This past week, WeWork’s parent the We Company announced that it would lay off more than 15% of its workforce. The layoffs mark the close of an amazing story that captured the imaginations of people around the world, and which in the end turned out too good to be true.

Readers interested in an entertaining description of WeWork’s history might want to view last week’s television program Nexus, produced in London, where I was a guest. In this post, I build on some of the main points I made during the Nexus program. In what follows, I assume that readers are familiar with the basic facts of WeWork’s chronology, and focus on some of the deeper psychological issues underlying the eventual fiasco.

WeWork is a fascinating behavioral finance story. Its founder, Adam Neumann, who until recently was the firm’s CEO and board chair, embodied extreme versions of key psychological characteristics that characterize most chief executives. In this regard, most CEOs are excessively optimistic and overconfident, which is not necessarily a bad thing. However, extreme excessive optimism and overconfidence can be dangerous.

Extreme excessive optimism and overconfidence provided Adam Neumann with the motive to make large, bad financial bets, at least for his company. That said, motive is not typically sufficient for disastrous decision making; also required is means; and until recently, Neumann lacked those means. However, in early 2019 financial firm Softbank’s head, Masayoshi Son, decided to invest over $4 billion in WeWork. Doing so resulted in Neumann having both the means and the motive to engage in decisions that could, and ultimately would, significantly destroy value.

The tendency of companies to increase spending when they are flush with cash is known as “cash flow sensitivity.” Some readers might view cash flow sensitivity as being perfectly reasonable; and it might be. The thing is that behavioral research shows that excessive optimistic and overconfident CEOs, when those biases are extreme, are prone to make spending decisions that on average destroy significant shareholder value. In Neumann’s case, the biases were extreme.

To his credit, Neumann built WeWork by identifying unserved needs in the market, and then finding a way to address those needs. The needs Neumann identified were those of startup founders and entrepreneurs who required work spaces featuring pleasant surroundings, amenities, and communities of people like themselves. WeWork called its customers “members,” thereby emphasizing the social community aspects of the service they were selling.

WeWork did succeed in offering a positive value proposition to its customers. That was perfectly fine. Unfortunately, the company’s problem was that it did not simultaneously offer its investors a positive value proposition. That is to say: WeWork was unprofitable, and had no clear business plan for becoming profitable.

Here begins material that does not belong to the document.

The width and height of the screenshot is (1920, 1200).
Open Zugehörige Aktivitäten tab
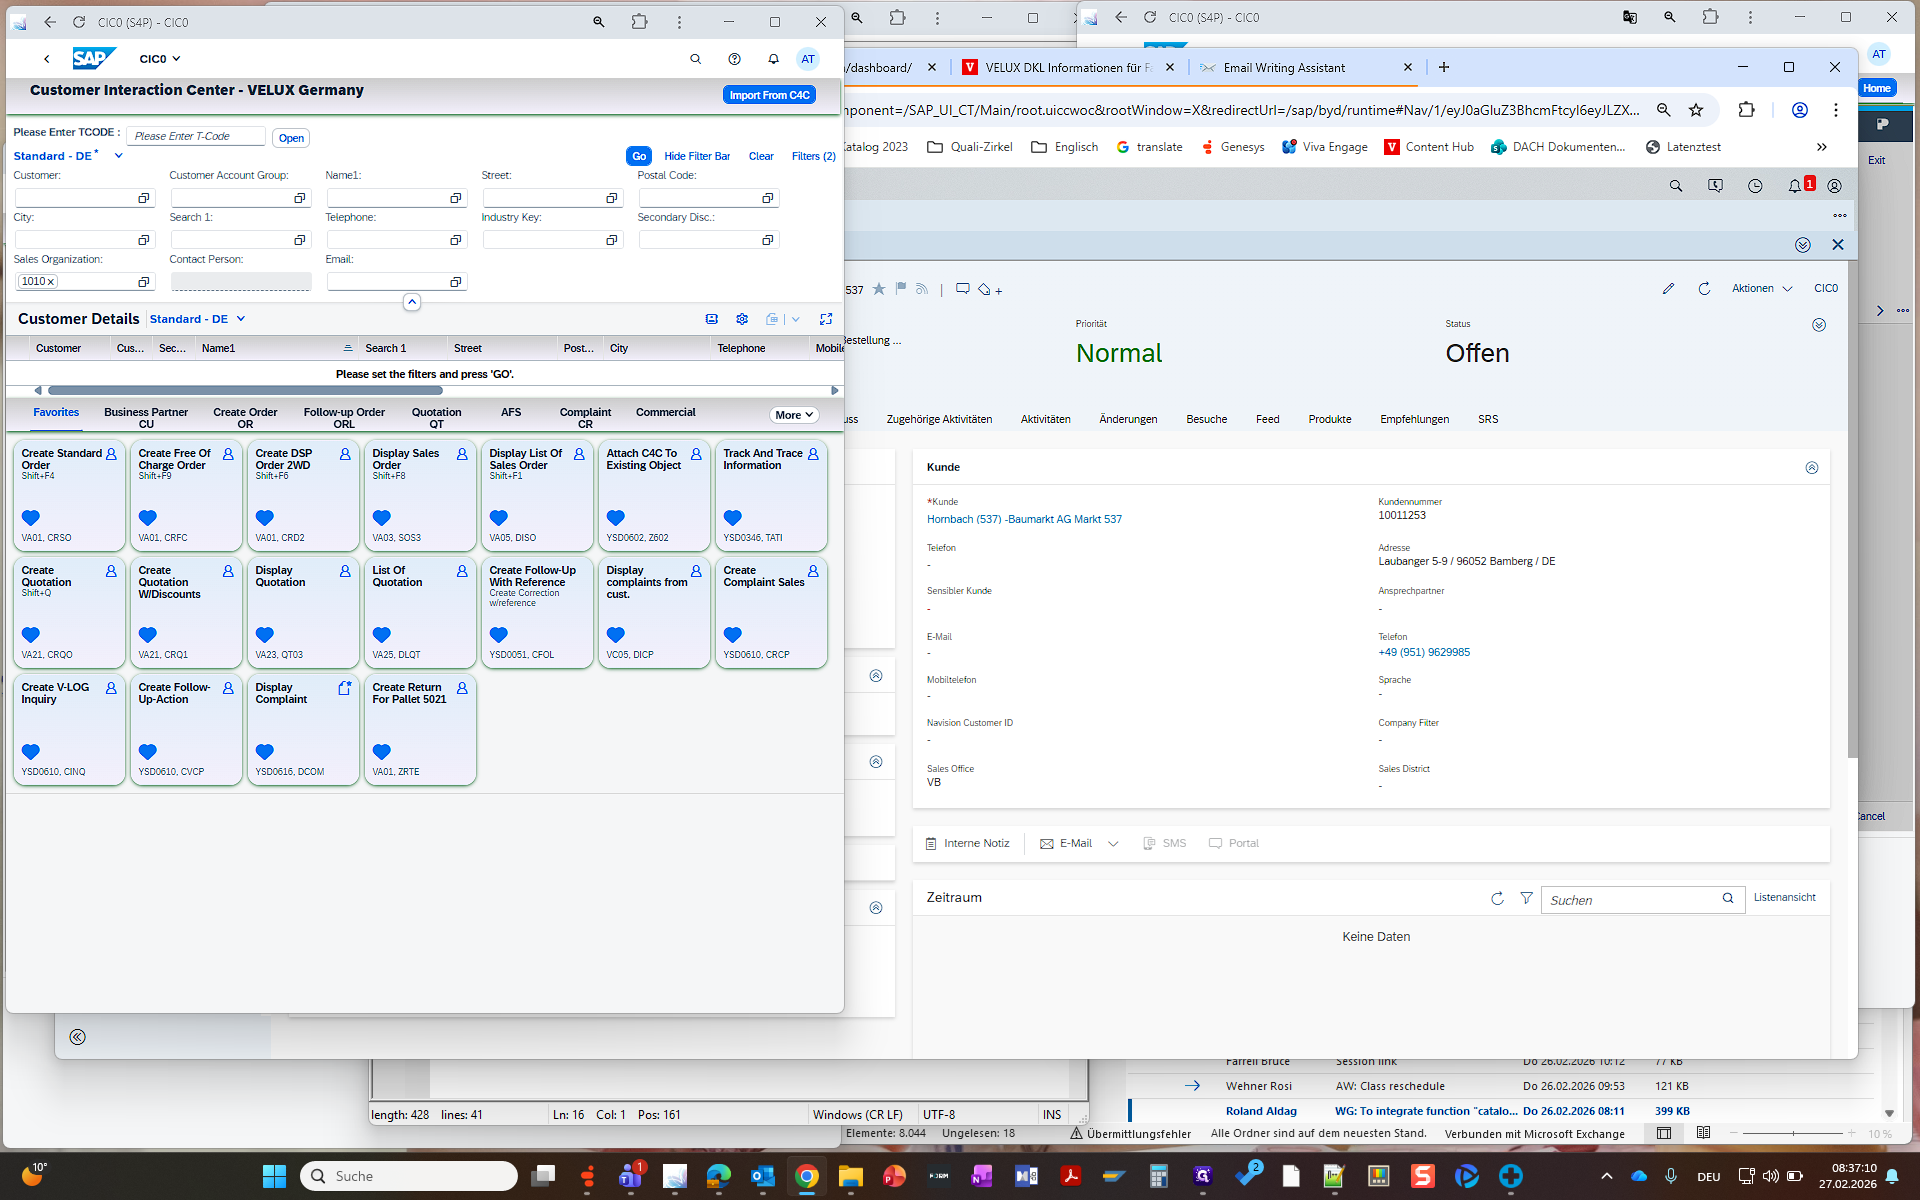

What makes the WeWork story so fascinating from a behavioral perspective is that until a few months ago, the lack of a positive investment value proposition was news to the company’s major investor Softbank, and to JP Morgan and Goldman Sachs who WeWork selected to take the company public.

WeWork’s attempted IPO went off the rails when investors began to scrutinize the company’s business model, which was part of its S-1 filing with the SEC. That model made clear that WeWork was unprofitable and had no plan for becoming profitable. The interesting question is why investors would be willing to invest large amounts without asking enough questions to uncover this most inconvenient truth. Part of the answer to the question is charisma.

Neumann is charismatic, and he knows how to read people. Years ago, Softbank’s Masa Son made a big bet on Alibaba, similar in nature to WeWork, basing his investment decision on Alibaba’s founder’s strong eyes rather than on Alibaba’s business model. Masa Son was eager to repeat that success, and Neumann found a way to offer Masa Son something to meet that need.

JP Morgan’s CEO Jamie Dimon was eager to compete with investment bank leader Morgan Stanley, in respect to IPO underwriting. Neumann found a way to offer Dimon an opportunity to meet that need. JP Morgan also invested heavily in WeWork.

“Motivated reasoning” is a behavioral concept whereby people with an interest in a situation being true overemphasize information that supports the position and downplay or ignore information that runs counter to the situation being true.

There is good reason to suspect that the CEOs of both Softbank and JP Morgan exhibited motivated reasoning in respect to WeWork. They did so when they allowed themselves to be persuaded by Adam Neumann’s charisma, and failed to look closely at WeWork’s business model when they committed investment dollars. For that matter, they also overlooked the degree to which Neumann used unorthodox measures to transfer wealth from WeWork to himself. Apparently, it did not occur to them that someone who professed to want to be the world’s first trillionaire might do so at investors’ expense.

Unlike Son and Dimon, the financial analysts reviewing WeWork’s S-1, were not subject to motivated reasoning. They focused on WeWork’s financials and did not overlook Neumann’s self-dealing behavior.

WeWork had many happy customers and employees who are now dealing with significant adjustment costs. Time will tell if Softbank is able to salvage the residual value in what remains of WeWork’s assets.